### [Provided data]
§

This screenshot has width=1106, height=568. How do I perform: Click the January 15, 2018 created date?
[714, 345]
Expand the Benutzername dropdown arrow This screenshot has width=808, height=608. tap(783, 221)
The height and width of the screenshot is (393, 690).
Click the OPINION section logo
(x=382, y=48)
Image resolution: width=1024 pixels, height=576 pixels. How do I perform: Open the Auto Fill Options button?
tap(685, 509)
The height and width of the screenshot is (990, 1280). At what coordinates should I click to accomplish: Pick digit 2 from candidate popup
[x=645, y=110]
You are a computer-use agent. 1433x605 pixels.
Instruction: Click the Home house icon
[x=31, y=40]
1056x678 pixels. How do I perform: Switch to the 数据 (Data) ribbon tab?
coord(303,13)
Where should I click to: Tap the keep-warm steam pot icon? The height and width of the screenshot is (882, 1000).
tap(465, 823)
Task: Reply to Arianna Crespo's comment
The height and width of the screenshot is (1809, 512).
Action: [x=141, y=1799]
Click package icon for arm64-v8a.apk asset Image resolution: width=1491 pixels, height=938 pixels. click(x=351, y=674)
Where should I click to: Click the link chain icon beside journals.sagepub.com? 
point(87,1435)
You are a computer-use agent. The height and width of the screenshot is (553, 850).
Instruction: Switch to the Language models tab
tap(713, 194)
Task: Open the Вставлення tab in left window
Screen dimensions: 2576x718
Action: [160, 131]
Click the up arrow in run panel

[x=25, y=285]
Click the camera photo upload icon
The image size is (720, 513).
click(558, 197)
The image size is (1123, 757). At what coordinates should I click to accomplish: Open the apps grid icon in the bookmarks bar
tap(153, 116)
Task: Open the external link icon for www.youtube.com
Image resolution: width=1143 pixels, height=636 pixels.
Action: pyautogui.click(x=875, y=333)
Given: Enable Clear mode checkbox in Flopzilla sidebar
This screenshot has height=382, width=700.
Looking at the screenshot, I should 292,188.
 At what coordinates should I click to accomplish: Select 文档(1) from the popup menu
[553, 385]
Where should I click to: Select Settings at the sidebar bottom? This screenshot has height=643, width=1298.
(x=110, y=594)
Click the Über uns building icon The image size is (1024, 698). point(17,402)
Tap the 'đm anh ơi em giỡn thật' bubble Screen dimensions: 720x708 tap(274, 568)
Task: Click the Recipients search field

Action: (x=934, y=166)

§

### [Task to complete]
The whole block of entries above should be repeated exactly.

### [Reply]
This screenshot has width=1106, height=568. How do I perform: Click the January 15, 2018 created date?
[714, 345]
Expand the Benutzername dropdown arrow This screenshot has width=808, height=608. tap(783, 221)
The height and width of the screenshot is (393, 690).
Click the OPINION section logo
(x=382, y=48)
Image resolution: width=1024 pixels, height=576 pixels. How do I perform: Open the Auto Fill Options button?
tap(685, 509)
The height and width of the screenshot is (990, 1280). At what coordinates should I click to accomplish: Pick digit 2 from candidate popup
[x=645, y=110]
You are a computer-use agent. 1433x605 pixels.
Instruction: Click the Home house icon
[x=31, y=40]
1056x678 pixels. How do I perform: Switch to the 数据 (Data) ribbon tab?
coord(303,13)
Where should I click to: Tap the keep-warm steam pot icon? The height and width of the screenshot is (882, 1000).
tap(465, 823)
Task: Reply to Arianna Crespo's comment
The height and width of the screenshot is (1809, 512).
Action: [x=141, y=1799]
Click package icon for arm64-v8a.apk asset Image resolution: width=1491 pixels, height=938 pixels. click(x=351, y=674)
Where should I click to: Click the link chain icon beside journals.sagepub.com? 
point(87,1435)
You are a computer-use agent. The height and width of the screenshot is (553, 850).
Instruction: Switch to the Language models tab
tap(713, 194)
Task: Open the Вставлення tab in left window
Screen dimensions: 2576x718
Action: [160, 131]
Click the up arrow in run panel

[x=25, y=285]
Click the camera photo upload icon
The image size is (720, 513).
click(558, 197)
The image size is (1123, 757). At what coordinates should I click to accomplish: Open the apps grid icon in the bookmarks bar
tap(153, 116)
Task: Open the external link icon for www.youtube.com
Image resolution: width=1143 pixels, height=636 pixels.
Action: pyautogui.click(x=875, y=333)
Given: Enable Clear mode checkbox in Flopzilla sidebar
This screenshot has height=382, width=700.
Looking at the screenshot, I should 292,188.
 At what coordinates should I click to accomplish: Select 文档(1) from the popup menu
[553, 385]
Where should I click to: Select Settings at the sidebar bottom? This screenshot has height=643, width=1298.
(x=110, y=594)
Click the Über uns building icon The image size is (1024, 698). point(17,402)
Tap the 'đm anh ơi em giỡn thật' bubble Screen dimensions: 720x708 tap(274, 568)
Task: Click the Recipients search field

Action: (x=934, y=166)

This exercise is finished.